Entries for locating words and elements
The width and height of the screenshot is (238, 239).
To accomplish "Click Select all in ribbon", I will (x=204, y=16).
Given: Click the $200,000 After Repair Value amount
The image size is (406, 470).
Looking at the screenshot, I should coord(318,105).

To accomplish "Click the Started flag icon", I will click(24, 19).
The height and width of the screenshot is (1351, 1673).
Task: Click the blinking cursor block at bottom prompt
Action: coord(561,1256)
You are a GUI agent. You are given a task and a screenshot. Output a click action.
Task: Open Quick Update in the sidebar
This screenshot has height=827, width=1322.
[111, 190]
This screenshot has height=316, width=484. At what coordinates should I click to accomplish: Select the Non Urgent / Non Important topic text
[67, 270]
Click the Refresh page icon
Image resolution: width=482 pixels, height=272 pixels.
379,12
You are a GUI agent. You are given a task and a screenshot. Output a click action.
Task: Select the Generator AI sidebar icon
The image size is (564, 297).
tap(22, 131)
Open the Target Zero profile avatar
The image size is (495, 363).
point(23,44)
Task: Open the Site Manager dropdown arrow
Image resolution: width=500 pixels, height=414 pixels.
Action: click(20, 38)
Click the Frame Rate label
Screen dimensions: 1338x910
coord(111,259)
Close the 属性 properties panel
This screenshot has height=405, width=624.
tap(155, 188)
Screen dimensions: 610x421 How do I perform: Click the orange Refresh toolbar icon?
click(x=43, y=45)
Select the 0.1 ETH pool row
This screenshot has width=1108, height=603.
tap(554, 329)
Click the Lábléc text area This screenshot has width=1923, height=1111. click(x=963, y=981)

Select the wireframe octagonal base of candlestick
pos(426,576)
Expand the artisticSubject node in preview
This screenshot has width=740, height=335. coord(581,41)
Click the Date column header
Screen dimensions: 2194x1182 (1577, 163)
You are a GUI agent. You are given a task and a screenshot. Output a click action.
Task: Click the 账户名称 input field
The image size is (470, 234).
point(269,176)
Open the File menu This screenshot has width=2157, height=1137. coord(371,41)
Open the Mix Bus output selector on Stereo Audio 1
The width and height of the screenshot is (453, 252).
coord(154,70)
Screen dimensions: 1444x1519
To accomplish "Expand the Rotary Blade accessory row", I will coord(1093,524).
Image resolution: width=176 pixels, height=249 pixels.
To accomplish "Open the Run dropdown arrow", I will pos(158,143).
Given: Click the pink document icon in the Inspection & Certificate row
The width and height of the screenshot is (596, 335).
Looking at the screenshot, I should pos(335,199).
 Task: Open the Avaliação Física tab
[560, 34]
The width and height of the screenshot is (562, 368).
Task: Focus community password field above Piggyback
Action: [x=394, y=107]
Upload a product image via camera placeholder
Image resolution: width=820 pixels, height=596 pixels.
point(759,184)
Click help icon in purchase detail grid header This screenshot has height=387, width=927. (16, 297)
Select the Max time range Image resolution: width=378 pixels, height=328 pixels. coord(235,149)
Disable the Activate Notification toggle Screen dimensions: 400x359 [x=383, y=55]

### Stated exercise
Print all of the entries above again, line for line and unchanged.

### Answer for the task
The width and height of the screenshot is (238, 239).
To accomplish "Click Select all in ribbon", I will (x=204, y=16).
Given: Click the $200,000 After Repair Value amount
The image size is (406, 470).
Looking at the screenshot, I should coord(318,105).

To accomplish "Click the Started flag icon", I will click(24, 19).
The height and width of the screenshot is (1351, 1673).
Task: Click the blinking cursor block at bottom prompt
Action: coord(561,1256)
You are a GUI agent. You are given a task and a screenshot. Output a click action.
Task: Open Quick Update in the sidebar
This screenshot has height=827, width=1322.
[111, 190]
This screenshot has height=316, width=484. At what coordinates should I click to accomplish: Select the Non Urgent / Non Important topic text
[67, 270]
Click the Refresh page icon
Image resolution: width=482 pixels, height=272 pixels.
379,12
You are a GUI agent. You are given a task and a screenshot. Output a click action.
Task: Select the Generator AI sidebar icon
The image size is (564, 297).
tap(22, 131)
Open the Target Zero profile avatar
The image size is (495, 363).
point(23,44)
Task: Open the Site Manager dropdown arrow
Image resolution: width=500 pixels, height=414 pixels.
Action: click(20, 38)
Click the Frame Rate label
Screen dimensions: 1338x910
coord(111,259)
Close the 属性 properties panel
This screenshot has height=405, width=624.
tap(155, 188)
Screen dimensions: 610x421 How do I perform: Click the orange Refresh toolbar icon?
click(x=43, y=45)
Select the 0.1 ETH pool row
This screenshot has width=1108, height=603.
tap(554, 329)
Click the Lábléc text area This screenshot has width=1923, height=1111. click(x=963, y=981)

Select the wireframe octagonal base of candlestick
pos(426,576)
Expand the artisticSubject node in preview
This screenshot has width=740, height=335. coord(581,41)
Click the Date column header
Screen dimensions: 2194x1182 (1577, 163)
You are a GUI agent. You are given a task and a screenshot. Output a click action.
Task: Click the 账户名称 input field
The image size is (470, 234).
point(269,176)
Open the File menu This screenshot has width=2157, height=1137. coord(371,41)
Open the Mix Bus output selector on Stereo Audio 1
The width and height of the screenshot is (453, 252).
coord(154,70)
Screen dimensions: 1444x1519
To accomplish "Expand the Rotary Blade accessory row", I will coord(1093,524).
Image resolution: width=176 pixels, height=249 pixels.
To accomplish "Open the Run dropdown arrow", I will pos(158,143).
Given: Click the pink document icon in the Inspection & Certificate row
The width and height of the screenshot is (596, 335).
Looking at the screenshot, I should pos(335,199).
 Task: Open the Avaliação Física tab
[560, 34]
The width and height of the screenshot is (562, 368).
Task: Focus community password field above Piggyback
Action: [x=394, y=107]
Upload a product image via camera placeholder
Image resolution: width=820 pixels, height=596 pixels.
point(759,184)
Click help icon in purchase detail grid header This screenshot has height=387, width=927. (16, 297)
Select the Max time range Image resolution: width=378 pixels, height=328 pixels. coord(235,149)
Disable the Activate Notification toggle Screen dimensions: 400x359 [x=383, y=55]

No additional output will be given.